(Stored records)

------------------------------

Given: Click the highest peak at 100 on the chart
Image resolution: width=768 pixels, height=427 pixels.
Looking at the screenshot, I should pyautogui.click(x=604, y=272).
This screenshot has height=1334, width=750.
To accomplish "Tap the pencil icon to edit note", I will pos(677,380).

------------------------------

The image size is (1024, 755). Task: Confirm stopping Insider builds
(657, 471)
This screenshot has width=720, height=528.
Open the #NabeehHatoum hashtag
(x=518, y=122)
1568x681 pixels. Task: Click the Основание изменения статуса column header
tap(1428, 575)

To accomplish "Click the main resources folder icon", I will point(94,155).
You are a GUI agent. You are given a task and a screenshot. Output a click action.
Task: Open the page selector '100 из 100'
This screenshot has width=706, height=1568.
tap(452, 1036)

------------------------------

Exercise brief: Set aside each line above that includes the string "accomplish" and report it.

Solution to the problem:
To accomplish "Tap the pencil icon to edit note", I will pos(677,380).
To accomplish "Click the main resources folder icon", I will point(94,155).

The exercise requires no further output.